The Western way with women leaves Lee and many other Asians unsettled. When colonial Britain withdrew four decades years ago, Singapore’s founding government decreed that women should have the same opportunity and education as men not because of confidence in the cultural philosophy of equal rights but out of economic pragmatism: After all, a male-only work force would be merely half the size of one that included women. Liberating women to work was an economics numbers game. So they went the American way and equalized women in education and in the workplace. Lee sounds regretful now: “I may sound like a male chauvinist but then the next generation is left to [the day care of] television. Children are brought up by television and weekend parents. The price is paid by the next generation. We have unraveled a system that existed for thousands of years from the agricultural era. It is a fundamental problem worldwide. It cuts across all ideological lines.”

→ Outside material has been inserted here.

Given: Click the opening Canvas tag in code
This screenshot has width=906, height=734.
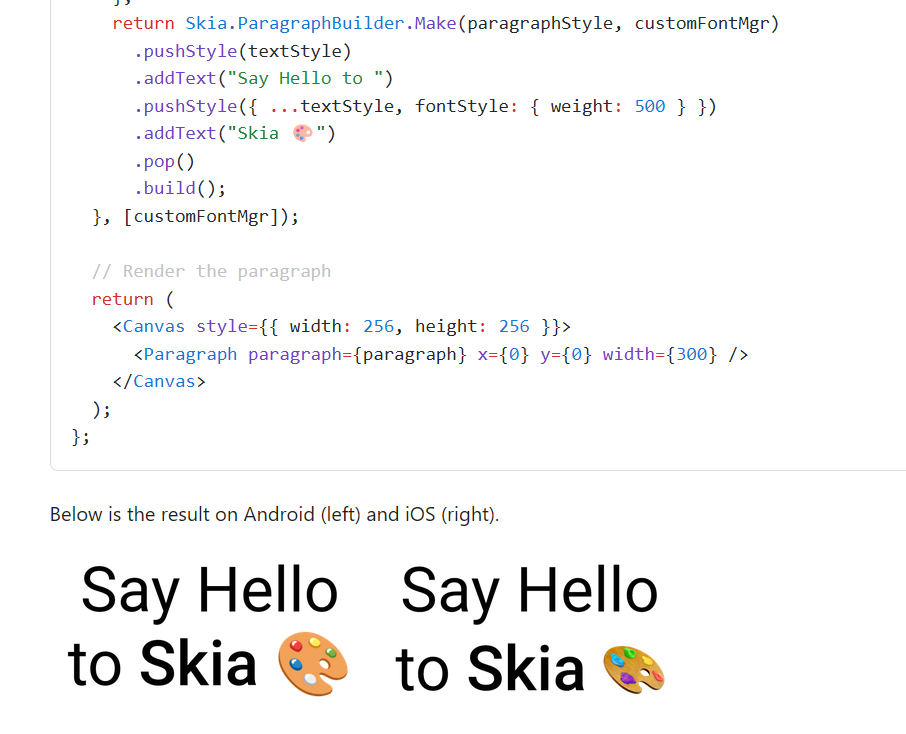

Lee’s reservations find deeply embedded resonance across the Asian continent. Perhaps the tsunami of globalization and its concurrent economic winds will roll over all objections--sexist or not--and force Asia to adopt Western values and ways about women. Perhaps the wave of democratization across the region will empower women with the vote and steamroller all reservations. For now, though, many in Asia just aren’t convinced that the West--with its high rate of divorce and juvenile delinquency--has got the basic issue right. In more than one respect, let’s hope they’re wrong.